#### [POLECENIE 1]
Gdzie według podanego tekstu leży sedno krzywdy w przykładzie z lekarzem zakładającym gips?

#### [PODANY TEKST]

• • • •

Data: 2003-03-19 11:44:50
Temat: (ot) kazirodztwo itp.
Od: "Sowa" <m...@w...pl>
Pokaż wszystkie nagłówki
Użytkownik Jakub Słocki <j...@s...net.nospam> w wiadomości do grup
dyskusyjnych napisał:M...@n...onet.pl...
> Tak - chcialem wyraznie oddzielic te dwie kwestie. W szczegolnosci
> dlatego ze przy ich polaczeniu nie mozna wyrazic wlasnej oceny na te 2
> rozne tematy. Bo jak pisalem - z mojego punktu widzenia pedofilia jest
> zlem, a kazirodztwo nim nie jest. A juz w szczegolnosci nie jest dla
> nikogo (wg mnie) zlem jesli wykluczymy potomstwo takich zwiazkow (zeby
> sprawe uproscic o kwestie prawa do zdrowia takiego potomstwa)
Ale co takiego dobrego jest w nieumiejętności znalezienia sobie partnera
poza najbliższą rodziną. Co takiego dobrego widzisz w związkach
_seksualnych_ pomiędzy ojcem a córką, matką a córką, ojcem a synem?
Dla mnie jest to wynik chorej - małpiej miłości. Można tak kochać członka
swej rodziny (najczęściej dziecko), że nie dochodzi do "przecięcia pępowiny"
(taka "pępowina" łączy także rodzeństwo), a w zamian za to dochodzi do
zawładnięcia uczuciowego drugim człowiekiem w sferze emocjonalnej a w
wypadku kazirodztwa także cielesnej.
Potencjalna "krzywda" związana z ew. rozstaniem, moim zdaniem jest jedynie
cieniem pierwotnej krzywdy wyrządzonej w momencie uformowania omawianego
modelu związku.
To tak, jak by mieć pretensje, że lekarz krzywdzi nas zakładając gips na
zwichniętą nogę, bo nie możemy chodzić - ale sedno tej krzywdy leży w fakcie
zaistnienia urazu a nie zakładania gipsu.
Masz Jakub córkę - chciałbyś aby pozostała z którymś z was w związku
seksualnym do końca swych lub waszych dni?
Jeśli moje dzieci wychowałabym tak, że nie potrafią odejść z "gniazda" i
założyć własnego, lub założyć rodzinę jedynie same ze sobą, byłoby to
porażką mojego trudu. Świadczyło by, że nie potrafiłam dać im szansy, że nie
potrafią zaakceptować że świat i życie to nie tylko rodzona rodzina.

• • • •

#### [WIERSZE DO PRZETWORZENIA]
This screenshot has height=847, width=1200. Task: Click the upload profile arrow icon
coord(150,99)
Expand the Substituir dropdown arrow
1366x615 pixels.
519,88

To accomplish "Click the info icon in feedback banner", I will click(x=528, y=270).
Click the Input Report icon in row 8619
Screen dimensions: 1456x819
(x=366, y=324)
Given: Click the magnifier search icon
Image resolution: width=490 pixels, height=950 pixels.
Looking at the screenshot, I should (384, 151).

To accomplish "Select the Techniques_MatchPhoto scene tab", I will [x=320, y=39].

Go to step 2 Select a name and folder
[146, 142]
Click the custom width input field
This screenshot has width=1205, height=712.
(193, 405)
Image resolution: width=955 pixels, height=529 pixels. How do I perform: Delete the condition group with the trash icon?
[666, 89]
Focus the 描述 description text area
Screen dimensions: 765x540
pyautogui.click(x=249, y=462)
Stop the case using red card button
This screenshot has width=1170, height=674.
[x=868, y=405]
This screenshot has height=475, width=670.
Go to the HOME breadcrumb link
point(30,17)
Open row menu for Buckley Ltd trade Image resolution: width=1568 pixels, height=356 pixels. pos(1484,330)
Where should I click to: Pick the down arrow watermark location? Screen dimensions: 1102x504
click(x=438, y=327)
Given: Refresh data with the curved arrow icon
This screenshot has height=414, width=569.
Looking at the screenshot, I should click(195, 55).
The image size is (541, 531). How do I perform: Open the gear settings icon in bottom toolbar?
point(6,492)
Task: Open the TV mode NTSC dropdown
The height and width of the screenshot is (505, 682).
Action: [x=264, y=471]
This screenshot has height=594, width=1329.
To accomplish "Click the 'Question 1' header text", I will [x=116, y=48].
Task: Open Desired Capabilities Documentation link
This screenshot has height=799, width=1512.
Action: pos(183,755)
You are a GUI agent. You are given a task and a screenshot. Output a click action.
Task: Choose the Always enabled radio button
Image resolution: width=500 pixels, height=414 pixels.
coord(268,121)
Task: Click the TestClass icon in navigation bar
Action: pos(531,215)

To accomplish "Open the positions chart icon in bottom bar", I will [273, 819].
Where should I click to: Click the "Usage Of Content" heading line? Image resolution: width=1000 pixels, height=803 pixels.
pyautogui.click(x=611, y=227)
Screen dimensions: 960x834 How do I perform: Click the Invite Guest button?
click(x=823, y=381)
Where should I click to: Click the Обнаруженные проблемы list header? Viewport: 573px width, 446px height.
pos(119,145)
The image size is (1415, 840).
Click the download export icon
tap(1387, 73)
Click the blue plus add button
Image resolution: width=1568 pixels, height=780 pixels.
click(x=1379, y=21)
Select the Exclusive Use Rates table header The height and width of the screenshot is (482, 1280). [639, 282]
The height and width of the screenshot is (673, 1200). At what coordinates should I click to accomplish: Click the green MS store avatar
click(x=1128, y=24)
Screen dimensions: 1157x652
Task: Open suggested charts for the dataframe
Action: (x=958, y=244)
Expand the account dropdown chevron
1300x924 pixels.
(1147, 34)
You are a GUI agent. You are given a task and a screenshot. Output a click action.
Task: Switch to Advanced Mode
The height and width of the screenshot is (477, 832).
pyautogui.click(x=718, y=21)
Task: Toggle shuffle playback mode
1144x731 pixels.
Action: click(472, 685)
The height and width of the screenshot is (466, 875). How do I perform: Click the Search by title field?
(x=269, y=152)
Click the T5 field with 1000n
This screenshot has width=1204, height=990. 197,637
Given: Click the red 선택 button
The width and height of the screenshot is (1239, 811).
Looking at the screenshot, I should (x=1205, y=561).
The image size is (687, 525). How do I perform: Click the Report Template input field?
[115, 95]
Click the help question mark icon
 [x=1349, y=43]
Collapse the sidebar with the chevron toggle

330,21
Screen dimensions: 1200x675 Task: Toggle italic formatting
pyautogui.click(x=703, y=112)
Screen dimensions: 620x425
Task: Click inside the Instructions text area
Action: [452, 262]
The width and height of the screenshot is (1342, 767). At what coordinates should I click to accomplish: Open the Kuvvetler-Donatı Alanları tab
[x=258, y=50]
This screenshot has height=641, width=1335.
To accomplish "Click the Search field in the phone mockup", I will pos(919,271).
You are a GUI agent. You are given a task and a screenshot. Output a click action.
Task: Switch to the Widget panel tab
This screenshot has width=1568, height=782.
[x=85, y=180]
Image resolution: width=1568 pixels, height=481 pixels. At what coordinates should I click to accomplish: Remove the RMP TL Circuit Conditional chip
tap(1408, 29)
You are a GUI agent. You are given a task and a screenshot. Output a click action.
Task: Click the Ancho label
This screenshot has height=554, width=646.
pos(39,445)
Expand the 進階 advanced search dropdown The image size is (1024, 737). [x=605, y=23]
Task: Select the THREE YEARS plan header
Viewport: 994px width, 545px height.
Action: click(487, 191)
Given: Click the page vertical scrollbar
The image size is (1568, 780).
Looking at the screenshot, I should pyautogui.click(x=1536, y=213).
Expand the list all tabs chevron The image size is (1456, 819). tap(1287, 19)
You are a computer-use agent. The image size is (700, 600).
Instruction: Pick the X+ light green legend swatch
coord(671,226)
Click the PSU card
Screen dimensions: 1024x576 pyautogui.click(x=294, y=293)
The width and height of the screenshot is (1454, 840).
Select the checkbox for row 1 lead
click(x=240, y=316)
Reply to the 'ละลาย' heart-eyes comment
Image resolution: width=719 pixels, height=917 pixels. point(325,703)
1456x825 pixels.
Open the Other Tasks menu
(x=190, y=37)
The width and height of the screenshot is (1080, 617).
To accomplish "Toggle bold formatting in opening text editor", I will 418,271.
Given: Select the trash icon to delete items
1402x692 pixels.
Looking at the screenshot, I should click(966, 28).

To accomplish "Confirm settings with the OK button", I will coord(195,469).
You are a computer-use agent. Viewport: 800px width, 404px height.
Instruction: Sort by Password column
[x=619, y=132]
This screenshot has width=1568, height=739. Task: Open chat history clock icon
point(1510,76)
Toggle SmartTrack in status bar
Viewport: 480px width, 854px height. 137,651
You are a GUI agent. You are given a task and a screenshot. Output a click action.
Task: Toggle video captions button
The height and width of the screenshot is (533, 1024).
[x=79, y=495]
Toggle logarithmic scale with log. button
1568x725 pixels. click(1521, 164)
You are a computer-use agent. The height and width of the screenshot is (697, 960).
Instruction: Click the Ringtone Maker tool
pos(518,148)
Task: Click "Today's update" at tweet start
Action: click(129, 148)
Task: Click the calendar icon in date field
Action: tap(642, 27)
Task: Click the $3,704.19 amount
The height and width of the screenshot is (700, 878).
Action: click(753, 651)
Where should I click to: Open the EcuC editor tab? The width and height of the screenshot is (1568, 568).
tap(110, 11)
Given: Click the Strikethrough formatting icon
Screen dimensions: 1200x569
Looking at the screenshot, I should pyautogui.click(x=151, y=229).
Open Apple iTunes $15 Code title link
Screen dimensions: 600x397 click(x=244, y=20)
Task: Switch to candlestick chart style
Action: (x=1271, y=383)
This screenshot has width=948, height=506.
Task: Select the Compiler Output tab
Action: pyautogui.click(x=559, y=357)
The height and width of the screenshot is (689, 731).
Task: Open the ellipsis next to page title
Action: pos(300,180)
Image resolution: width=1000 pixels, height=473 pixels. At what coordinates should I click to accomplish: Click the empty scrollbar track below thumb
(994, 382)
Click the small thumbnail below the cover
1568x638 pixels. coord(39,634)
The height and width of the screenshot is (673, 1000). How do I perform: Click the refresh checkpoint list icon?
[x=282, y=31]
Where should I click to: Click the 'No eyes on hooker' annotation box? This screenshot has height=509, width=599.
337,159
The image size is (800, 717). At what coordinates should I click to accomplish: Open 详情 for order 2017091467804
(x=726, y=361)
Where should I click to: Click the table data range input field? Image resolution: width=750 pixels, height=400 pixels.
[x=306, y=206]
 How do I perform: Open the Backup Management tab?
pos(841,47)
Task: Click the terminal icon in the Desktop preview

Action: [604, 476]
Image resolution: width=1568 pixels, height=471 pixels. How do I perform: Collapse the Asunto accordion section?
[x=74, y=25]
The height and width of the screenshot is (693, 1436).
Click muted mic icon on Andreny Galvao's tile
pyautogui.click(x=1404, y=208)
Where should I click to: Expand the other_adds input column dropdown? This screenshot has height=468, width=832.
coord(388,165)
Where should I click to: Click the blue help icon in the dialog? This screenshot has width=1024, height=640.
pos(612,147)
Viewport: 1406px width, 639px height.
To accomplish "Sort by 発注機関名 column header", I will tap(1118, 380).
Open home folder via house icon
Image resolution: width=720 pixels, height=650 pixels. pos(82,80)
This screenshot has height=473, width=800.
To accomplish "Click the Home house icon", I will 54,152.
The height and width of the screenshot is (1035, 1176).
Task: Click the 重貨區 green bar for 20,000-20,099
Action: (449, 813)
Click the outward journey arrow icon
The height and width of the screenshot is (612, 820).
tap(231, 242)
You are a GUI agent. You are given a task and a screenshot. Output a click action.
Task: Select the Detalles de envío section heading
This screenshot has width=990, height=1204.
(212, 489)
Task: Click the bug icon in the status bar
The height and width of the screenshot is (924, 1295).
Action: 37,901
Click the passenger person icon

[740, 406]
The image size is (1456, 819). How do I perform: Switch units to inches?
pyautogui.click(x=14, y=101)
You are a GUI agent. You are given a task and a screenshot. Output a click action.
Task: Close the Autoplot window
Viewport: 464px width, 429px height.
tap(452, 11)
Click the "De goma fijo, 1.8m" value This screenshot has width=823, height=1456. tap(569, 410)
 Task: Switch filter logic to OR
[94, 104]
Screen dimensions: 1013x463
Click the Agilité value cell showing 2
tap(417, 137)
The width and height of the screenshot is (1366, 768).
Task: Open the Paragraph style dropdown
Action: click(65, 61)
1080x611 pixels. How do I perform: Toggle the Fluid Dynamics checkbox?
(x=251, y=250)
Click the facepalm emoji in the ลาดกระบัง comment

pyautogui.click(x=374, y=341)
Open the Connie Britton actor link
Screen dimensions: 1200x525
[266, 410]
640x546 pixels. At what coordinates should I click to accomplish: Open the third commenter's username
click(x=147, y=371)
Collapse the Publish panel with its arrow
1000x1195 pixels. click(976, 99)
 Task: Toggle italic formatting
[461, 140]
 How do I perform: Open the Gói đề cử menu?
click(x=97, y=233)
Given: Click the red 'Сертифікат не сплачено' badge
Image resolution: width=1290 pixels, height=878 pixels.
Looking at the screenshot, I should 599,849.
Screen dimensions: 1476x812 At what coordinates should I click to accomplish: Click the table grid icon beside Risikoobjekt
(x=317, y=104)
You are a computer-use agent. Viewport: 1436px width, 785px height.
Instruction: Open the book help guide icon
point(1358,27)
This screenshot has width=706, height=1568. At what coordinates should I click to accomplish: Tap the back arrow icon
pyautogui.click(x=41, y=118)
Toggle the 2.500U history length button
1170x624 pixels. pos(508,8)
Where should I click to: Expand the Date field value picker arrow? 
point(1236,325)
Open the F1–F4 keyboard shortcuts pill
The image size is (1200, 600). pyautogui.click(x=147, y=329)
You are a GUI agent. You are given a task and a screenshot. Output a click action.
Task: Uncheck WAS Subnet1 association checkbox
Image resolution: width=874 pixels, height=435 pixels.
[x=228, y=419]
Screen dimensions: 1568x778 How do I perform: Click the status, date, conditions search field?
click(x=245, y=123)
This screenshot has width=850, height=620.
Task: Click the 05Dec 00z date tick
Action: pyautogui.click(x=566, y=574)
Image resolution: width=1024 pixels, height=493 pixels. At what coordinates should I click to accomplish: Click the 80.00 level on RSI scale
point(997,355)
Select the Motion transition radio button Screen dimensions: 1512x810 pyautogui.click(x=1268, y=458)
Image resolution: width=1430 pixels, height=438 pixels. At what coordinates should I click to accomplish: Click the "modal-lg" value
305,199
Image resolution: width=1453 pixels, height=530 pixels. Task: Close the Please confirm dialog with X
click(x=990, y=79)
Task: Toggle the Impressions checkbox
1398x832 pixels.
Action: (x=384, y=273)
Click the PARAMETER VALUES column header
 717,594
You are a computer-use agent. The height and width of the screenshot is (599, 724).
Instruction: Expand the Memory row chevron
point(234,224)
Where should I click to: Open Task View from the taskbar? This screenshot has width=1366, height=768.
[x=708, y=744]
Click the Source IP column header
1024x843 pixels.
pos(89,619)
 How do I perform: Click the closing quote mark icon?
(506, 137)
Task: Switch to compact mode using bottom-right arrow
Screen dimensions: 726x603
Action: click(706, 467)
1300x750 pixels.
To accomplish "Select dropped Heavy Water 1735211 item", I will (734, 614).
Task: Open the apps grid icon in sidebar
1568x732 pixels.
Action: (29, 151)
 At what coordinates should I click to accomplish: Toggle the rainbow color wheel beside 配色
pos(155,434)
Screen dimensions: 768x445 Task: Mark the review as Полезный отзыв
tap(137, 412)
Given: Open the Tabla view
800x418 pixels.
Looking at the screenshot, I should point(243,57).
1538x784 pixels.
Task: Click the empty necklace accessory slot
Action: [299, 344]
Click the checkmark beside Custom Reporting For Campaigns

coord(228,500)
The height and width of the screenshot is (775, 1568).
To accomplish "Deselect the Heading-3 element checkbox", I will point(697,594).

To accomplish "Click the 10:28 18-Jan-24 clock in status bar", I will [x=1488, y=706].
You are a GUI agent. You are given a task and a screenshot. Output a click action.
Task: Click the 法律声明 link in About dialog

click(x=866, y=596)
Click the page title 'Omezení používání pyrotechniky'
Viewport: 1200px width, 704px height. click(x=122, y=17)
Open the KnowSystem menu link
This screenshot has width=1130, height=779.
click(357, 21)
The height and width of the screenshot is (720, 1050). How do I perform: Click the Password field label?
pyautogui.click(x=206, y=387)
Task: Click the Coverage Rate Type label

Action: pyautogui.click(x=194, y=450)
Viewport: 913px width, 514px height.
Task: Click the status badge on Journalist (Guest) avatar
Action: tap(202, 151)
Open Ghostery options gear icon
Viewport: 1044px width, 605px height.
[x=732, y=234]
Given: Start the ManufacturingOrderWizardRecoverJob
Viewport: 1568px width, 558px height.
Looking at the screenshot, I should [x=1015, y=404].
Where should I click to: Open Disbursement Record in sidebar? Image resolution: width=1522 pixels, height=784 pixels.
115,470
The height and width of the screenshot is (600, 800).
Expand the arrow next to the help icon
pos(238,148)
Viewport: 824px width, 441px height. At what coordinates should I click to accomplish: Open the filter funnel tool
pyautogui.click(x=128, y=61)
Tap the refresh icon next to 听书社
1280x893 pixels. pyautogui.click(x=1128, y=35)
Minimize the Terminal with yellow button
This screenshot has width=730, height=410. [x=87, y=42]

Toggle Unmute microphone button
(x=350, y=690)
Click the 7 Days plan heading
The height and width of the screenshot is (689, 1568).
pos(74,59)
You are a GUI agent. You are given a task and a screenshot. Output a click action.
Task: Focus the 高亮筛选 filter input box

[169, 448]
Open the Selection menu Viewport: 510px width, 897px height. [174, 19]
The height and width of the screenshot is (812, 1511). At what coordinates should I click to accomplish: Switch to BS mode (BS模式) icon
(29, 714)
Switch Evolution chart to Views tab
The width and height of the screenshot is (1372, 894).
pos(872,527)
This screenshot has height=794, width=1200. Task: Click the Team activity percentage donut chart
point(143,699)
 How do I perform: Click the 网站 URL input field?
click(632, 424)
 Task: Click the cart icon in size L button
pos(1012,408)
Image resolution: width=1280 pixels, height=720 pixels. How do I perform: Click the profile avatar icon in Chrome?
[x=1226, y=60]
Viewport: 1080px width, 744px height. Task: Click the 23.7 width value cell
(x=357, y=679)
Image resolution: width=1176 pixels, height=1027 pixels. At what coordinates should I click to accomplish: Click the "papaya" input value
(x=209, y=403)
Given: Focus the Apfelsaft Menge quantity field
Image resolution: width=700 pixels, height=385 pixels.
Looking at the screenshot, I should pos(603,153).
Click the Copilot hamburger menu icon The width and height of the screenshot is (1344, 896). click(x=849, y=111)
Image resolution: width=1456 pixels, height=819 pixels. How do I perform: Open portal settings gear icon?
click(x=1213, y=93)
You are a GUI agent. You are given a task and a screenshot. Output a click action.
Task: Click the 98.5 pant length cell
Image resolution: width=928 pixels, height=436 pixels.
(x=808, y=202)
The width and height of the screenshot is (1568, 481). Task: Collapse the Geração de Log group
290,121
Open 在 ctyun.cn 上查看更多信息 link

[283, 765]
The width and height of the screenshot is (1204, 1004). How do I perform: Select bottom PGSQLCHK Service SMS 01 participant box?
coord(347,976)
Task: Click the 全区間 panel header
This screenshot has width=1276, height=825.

• • • •

#### [POLECENIE 2]
Zapisz jako listę JSON ciągów znaków wiersze do przetworzenia od wiersza zawierającego "The width and height of the screenshot is (1454, 840)." do wiersza zawierającego "point(1510,76)", po jednym ciągu na wiersz, z pominięciem pustych wierszy.

#### [ODPOWIEDŹ 1]
W fakcie zaistnienia urazu, a nie w zakładaniu gipsu.

#### [ODPOWIEDŹ 2]
[
  "The width and height of the screenshot is (1454, 840).",
  "Select the checkbox for row 1 lead",
  "click(x=240, y=316)",
  "Reply to the 'ละลาย' heart-eyes comment",
  "Image resolution: width=719 pixels, height=917 pixels. point(325,703)",
  "1456x825 pixels.",
  "Open the Other Tasks menu",
  "(x=190, y=37)",
  "The width and height of the screenshot is (1080, 617).",
  "To accomplish \"Toggle bold formatting in opening text editor\", I will 418,271.",
  "Given: Select the trash icon to delete items",
  "1402x692 pixels.",
  "Looking at the screenshot, I should click(966, 28).",
  "To accomplish \"Confirm settings with the OK button\", I will coord(195,469).",
  "You are a computer-use agent. Viewport: 800px width, 404px height.",
  "Instruction: Sort by Password column",
  "[x=619, y=132]",
  "This screenshot has width=1568, height=739. Task: Open chat history clock icon",
  "point(1510,76)"
]